Freddy putzt das Haus von Frau Asunta und wäscht das Geschirr vor dem Haus auf der Straße. Oft gibt es kein fließendes Wasser in den bescheidenen Behausungen.
Zur Gruppe B gehören diejenigen, die eine Familie haben und zu einer Gemeinschaft gehören und von dieser auch in irgendeiner Weise unterstützt werden. Die Familien sind aber sehr arm, haben viele Kinder und nicht ausreichend Einkünfte, um die Grundbedürfnisse aller Familienangehörigen zu decken. Die alten Menschen versuchen durch Betteln oder Verkauf von kleinen Handarbeiten etwas zu den Einkünften der Familie beizutragen.
Der Sozialarbeiter informiert ihr Umfeld über die Rechte der alten Menschen, begleitet sie zu Arztbesuchen und unterstützt sie bei Formalitäten und Amtsgängen für die Beantragung der staatlichen Rentenzahlungen, oder des Personalausweises, ärztlicher Bescheinigungen oder im Falle der Verletzung ihrer Rechte die Anzeige bei der Polizei oder vor Gericht.
In Bolivien hat jeder Bürger ab 60 Jahren ein Anrecht auf eine monatliche würdige Rente („renta dignidad“) von 300 bolivianos (ca. 38 Euros), wenn er keine Rente aus Erwerbstätigkeit erhält.
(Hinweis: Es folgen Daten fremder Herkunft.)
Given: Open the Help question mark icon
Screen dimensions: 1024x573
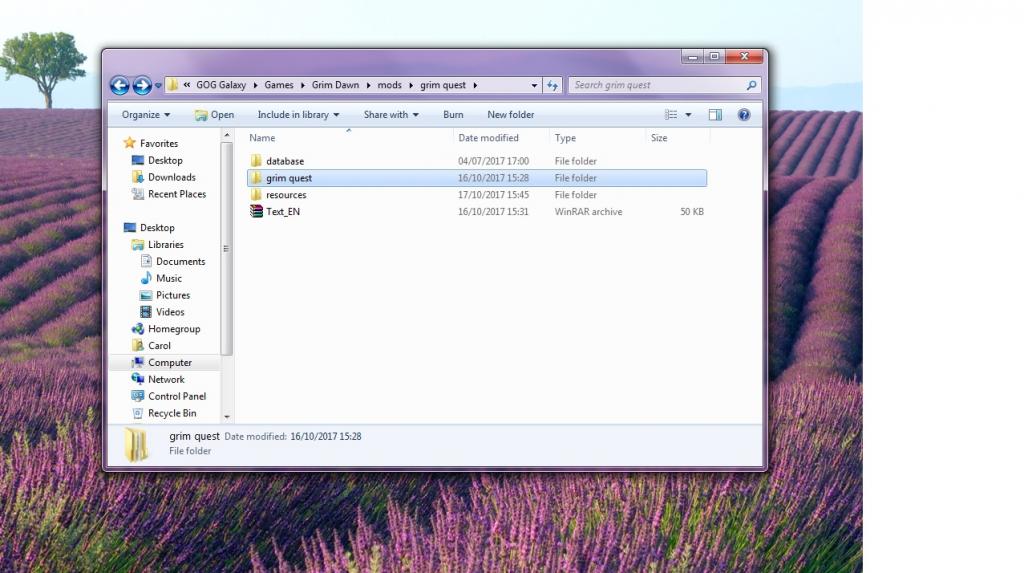Looking at the screenshot, I should tap(744, 115).
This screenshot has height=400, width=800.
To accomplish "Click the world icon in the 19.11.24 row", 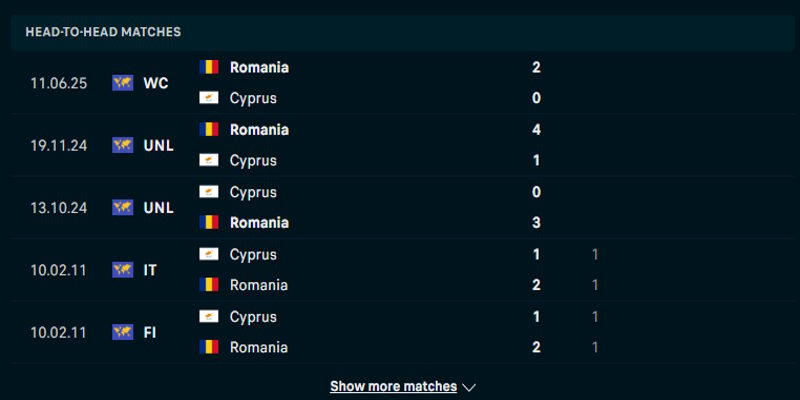I will [123, 145].
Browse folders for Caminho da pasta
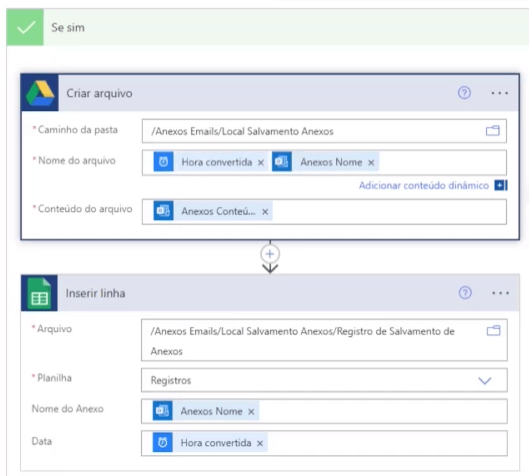Viewport: 529px width, 476px height. click(493, 131)
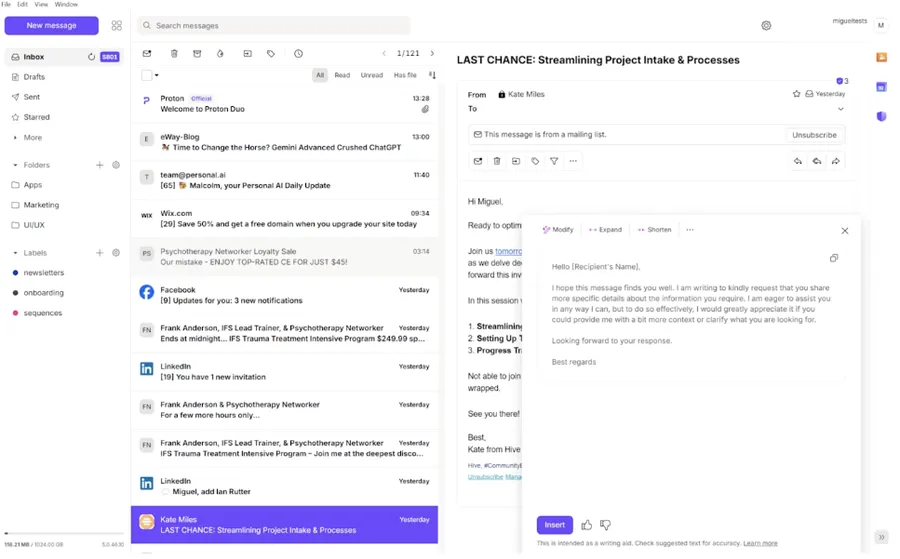Click the Search messages field

click(275, 26)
Für die Formalitäten und Amtsgänge brauchen die älteren Menschen aber die Unterstützung. Viele von ihnen haben nicht einmal ihre Geburtsurkunde oder einen gültigen Personalausweis.
Hier freut sich Don Andres über seinen Personalausweis, der ihm den nun Zugang zum staatlichen System der Fürsorge für ältere Menschen ermöglicht.
In der Gruppe C (aktuell 32 Personen) sind diejenigen, die am unabhängigsten sind und aus einer Familie der Mittelklasse kommen, denen aber kaum Aufmerksamkeit oder Fürsorge geschenkt wird. Diese brauchen vor allem Unterstützung bei Amtsgängen. Sie nehmen auch die Beschäftigungsangebote, Ausflüge und Feste in der Gemeinschaft gerne wahr. Mit ihnen spricht der Sozialarbeiter auch über ihre Rechte und über Themen wie Körperpflege und Hygiene.
Die Menschen aus der Gruppe B und C bekommen Freizeit- und Beschäftigungsangebote wie z. B. handwerkliche Arbeiten. Aufgrund der Pandemie mussten sie zeitweise eingeschränkt werden und haben deswegen um 70% abgenommen.
Fröhliches Miteinander beim Malen lässt die Alltagssorgen für einige Stunden ein wenig in den Hintergrund treten.
Dieser Mann hat Stricken gelernt. Sein Glück über die Zuwendung strickt er in seinen Pullover hinein! Die Materialien dafür können mithilfe der AAW-Stiftung eingekauft werden.
Das Feiern darf natürlich nicht zu kurz kommen; jeder Anlass zur Freude ist willkommen: Don Simón hat Geburtstag. Er bekommt an seinem Ehrentag Besuch von Freddy, der auch einen kleinen Geburtstagskuchen mitgebracht hat.
Die AAW-Stiftung fördert die Fundación Cristo Vive seit 2018 bei der Unterstützung älterer Menschen. Aktuell wird über die Hälfte der Lohnkosten des Sozialarbeiters getragen.